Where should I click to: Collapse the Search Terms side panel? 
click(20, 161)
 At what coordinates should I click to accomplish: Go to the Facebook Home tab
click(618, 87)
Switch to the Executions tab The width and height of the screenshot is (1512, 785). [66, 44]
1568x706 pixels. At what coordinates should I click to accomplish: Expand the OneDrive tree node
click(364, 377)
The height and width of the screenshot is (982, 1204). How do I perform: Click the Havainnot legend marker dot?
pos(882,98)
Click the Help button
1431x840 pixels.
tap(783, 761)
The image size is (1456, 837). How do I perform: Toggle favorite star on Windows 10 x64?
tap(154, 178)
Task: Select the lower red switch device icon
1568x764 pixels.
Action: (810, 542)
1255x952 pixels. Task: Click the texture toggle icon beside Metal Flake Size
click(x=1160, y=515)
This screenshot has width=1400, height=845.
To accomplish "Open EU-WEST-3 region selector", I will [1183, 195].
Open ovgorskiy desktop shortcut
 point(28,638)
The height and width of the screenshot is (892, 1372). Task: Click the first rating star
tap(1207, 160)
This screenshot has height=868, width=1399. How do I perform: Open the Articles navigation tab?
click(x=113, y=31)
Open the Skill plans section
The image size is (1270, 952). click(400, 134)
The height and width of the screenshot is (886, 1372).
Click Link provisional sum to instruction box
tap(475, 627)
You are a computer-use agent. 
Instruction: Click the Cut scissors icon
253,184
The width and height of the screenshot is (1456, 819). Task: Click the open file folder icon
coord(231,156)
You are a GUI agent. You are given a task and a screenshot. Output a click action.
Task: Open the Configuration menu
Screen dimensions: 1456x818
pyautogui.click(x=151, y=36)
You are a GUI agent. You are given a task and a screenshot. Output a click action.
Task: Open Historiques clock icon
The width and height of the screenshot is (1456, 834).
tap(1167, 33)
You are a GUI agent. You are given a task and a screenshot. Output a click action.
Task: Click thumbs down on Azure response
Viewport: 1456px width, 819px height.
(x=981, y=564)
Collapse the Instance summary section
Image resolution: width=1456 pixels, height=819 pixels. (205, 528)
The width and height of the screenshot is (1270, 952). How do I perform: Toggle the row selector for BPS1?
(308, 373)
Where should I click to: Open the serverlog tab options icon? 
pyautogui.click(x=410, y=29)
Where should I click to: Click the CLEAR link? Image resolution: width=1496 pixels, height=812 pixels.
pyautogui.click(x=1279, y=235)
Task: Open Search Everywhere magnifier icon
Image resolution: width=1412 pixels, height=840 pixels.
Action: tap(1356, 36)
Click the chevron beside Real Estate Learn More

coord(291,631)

**TASK TO COMPLETE:** Return exactly the line that contains "Viewport: 1456px width, 819px height." and every line after it, through the last line of the records.

**WORKED SOLUTION:**
Viewport: 1456px width, 819px height.
(x=981, y=564)
Collapse the Instance summary section
Image resolution: width=1456 pixels, height=819 pixels. (205, 528)
The width and height of the screenshot is (1270, 952). How do I perform: Toggle the row selector for BPS1?
(308, 373)
Where should I click to: Open the serverlog tab options icon? 
pyautogui.click(x=410, y=29)
Where should I click to: Click the CLEAR link? Image resolution: width=1496 pixels, height=812 pixels.
pyautogui.click(x=1279, y=235)
Task: Open Search Everywhere magnifier icon
Image resolution: width=1412 pixels, height=840 pixels.
Action: tap(1356, 36)
Click the chevron beside Real Estate Learn More

coord(291,631)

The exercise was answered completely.